ツッコミはすごく頑張っているのに彼が勿体ないと思ったものだったから点数は伸びないだろうなと予感したが、それどころの評価でなかった。
二宮氏のコメントがその真実を伝える。
「ごめんけど、これはコンフレークさんがやったもの」
コンフレークは天丼ネタで家族が分からないと言っている物を一緒にその特徴から考えていくという漫才を披露して優勝したコンビである。長らく笑ウゴハンが持っていた歴代漫才王GP最高得点を塗り替えたことで有名となる。数年後にその記録を令和ロマンスが追い抜くのだが。
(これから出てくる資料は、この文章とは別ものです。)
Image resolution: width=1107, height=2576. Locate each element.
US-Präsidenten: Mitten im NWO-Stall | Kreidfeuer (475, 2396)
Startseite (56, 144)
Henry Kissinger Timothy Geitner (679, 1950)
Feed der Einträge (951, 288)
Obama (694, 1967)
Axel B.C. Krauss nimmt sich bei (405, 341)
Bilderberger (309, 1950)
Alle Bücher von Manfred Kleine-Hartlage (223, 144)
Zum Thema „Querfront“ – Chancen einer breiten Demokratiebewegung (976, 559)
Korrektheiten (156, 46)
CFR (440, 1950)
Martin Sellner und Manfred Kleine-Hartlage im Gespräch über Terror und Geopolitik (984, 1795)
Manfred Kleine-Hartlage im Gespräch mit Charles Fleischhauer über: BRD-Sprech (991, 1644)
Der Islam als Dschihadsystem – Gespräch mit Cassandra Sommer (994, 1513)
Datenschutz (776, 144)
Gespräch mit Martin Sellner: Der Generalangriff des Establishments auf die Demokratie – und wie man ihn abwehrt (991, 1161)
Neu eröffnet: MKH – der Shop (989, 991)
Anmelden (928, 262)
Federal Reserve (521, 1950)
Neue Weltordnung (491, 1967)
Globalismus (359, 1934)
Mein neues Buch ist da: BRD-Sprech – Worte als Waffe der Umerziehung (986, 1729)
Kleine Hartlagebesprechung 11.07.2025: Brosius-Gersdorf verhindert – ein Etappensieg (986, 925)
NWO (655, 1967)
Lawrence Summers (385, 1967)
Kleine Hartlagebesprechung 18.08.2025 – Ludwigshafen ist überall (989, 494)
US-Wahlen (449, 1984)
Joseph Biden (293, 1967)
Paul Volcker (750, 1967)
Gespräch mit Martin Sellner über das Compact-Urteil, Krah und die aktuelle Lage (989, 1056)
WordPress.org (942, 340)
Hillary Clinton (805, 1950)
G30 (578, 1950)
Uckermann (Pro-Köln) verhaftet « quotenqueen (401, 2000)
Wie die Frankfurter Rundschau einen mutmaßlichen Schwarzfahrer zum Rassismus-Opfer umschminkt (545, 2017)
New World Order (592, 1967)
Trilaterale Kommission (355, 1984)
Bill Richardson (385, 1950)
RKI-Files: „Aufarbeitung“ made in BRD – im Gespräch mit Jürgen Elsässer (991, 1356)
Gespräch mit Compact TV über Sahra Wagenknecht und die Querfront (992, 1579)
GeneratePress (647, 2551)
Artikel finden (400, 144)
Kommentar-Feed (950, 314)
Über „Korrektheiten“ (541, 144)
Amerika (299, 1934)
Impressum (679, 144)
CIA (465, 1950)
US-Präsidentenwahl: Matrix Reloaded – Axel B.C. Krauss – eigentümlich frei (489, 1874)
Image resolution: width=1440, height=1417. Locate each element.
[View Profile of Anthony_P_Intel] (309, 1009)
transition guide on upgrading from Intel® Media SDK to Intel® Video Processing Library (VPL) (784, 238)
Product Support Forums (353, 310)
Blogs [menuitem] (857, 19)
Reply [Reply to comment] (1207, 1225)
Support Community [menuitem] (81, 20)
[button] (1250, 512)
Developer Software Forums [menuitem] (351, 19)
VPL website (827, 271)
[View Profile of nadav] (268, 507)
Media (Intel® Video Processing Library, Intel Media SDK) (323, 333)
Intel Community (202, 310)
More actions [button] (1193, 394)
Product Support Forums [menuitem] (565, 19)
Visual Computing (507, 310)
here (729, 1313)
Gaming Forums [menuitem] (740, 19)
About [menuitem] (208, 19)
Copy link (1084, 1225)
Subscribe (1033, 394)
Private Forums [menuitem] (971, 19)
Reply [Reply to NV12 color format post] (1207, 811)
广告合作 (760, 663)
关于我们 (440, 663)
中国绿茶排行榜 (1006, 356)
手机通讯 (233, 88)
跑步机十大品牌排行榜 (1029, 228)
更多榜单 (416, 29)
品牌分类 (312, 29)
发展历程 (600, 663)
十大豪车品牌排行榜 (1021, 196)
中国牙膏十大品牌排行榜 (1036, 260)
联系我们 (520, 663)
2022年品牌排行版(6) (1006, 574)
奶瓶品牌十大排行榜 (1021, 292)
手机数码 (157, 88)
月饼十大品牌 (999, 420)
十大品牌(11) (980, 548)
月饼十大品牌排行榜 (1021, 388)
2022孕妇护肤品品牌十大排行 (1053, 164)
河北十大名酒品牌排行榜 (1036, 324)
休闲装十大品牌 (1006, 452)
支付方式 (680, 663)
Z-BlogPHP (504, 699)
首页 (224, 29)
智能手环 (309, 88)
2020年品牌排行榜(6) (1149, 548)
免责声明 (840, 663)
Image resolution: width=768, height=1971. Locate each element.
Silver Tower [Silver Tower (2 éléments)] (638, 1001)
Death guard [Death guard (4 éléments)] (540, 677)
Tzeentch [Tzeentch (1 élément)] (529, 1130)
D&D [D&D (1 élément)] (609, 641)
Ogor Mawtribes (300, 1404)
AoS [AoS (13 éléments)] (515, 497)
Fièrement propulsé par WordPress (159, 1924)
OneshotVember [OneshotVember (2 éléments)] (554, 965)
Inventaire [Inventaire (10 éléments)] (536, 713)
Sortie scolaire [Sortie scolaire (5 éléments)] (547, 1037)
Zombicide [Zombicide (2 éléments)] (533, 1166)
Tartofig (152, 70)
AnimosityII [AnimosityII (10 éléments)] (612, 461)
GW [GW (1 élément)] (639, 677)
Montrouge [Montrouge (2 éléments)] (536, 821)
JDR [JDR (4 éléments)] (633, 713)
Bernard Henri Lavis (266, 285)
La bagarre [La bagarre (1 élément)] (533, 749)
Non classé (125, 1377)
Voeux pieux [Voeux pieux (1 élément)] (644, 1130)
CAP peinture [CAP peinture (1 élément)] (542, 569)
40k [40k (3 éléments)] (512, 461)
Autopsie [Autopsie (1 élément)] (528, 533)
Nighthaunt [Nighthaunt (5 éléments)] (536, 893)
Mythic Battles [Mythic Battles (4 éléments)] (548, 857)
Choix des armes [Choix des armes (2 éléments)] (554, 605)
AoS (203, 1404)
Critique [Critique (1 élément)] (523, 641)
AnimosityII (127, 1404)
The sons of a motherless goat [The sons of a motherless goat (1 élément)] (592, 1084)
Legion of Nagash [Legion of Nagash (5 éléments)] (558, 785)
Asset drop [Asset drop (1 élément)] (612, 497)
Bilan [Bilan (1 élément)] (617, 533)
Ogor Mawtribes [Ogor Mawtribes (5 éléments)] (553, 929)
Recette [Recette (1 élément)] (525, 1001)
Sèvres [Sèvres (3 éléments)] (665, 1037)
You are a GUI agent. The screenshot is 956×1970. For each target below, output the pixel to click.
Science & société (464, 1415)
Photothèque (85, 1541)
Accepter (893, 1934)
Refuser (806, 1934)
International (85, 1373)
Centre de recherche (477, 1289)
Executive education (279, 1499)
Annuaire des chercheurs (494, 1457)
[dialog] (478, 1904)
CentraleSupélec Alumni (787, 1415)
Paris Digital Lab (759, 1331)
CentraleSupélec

確かに言われてみればコンフレークを思いだすネタであったのは確かだ。
ツッコミが髪を掻きあげながらも段々得意げになるキャラをみせたのは彼らのオリジナルと思いつつも「一緒に考える」というネタ自体はどうしてもあの年にコンフレークがみせた漫才を思いだしてしまう。
だけど、こうも厳しい点をつけるというのか。
さきほど遂に100点の壁を壊した神埼氏もマイナス20点の80点を献上。
「ときどき『助けて』って私に視線を送られまして。目を逸らそうとしたのですけど、そういうオカッパ君とたびたび目が合いまして。私ってハイパースペックウルトラマンすぎる美女じゃないですか。そういうナンパされたって拒むようにしているのですよ」
いや、こういうところでこんなボケをかます彼女がまた凄すぎると感じた。
しかも、コレでちゃんと審査したポイントも伝えている。
それはまるで漫才王GPを審査員の立場からエンターテイメントのショーへと見せてくれた松薔薇太志を彷彿とさせているようで。
そんな神埼の温かいボケコメントがあったからなのか、ツッコミのロン毛君が最後にとびきりの笑顔で「もっと面白くなって頑張りますよ!」と得意げに髪を掻きあげて言いきっていたのがまた何とも良かった。
漫才王になろうGPはGPでありながらも数多くの素敵なドラマを生んでゆくエンターテイメントなのだ。
またこの決勝に彼らが来たとき、私たちは新潟からのすごい漫才王をみることになるかもしれない。
ただその時にまたコンフレークのような天丼ネタをみせないようにと願って。
それから西瓜亭羊の言葉も忘れずにおこう。
「言葉遊びの才が君らにはあるよ。困ったら2人して落語の世界においで」
未来はこれからどうとでもなる。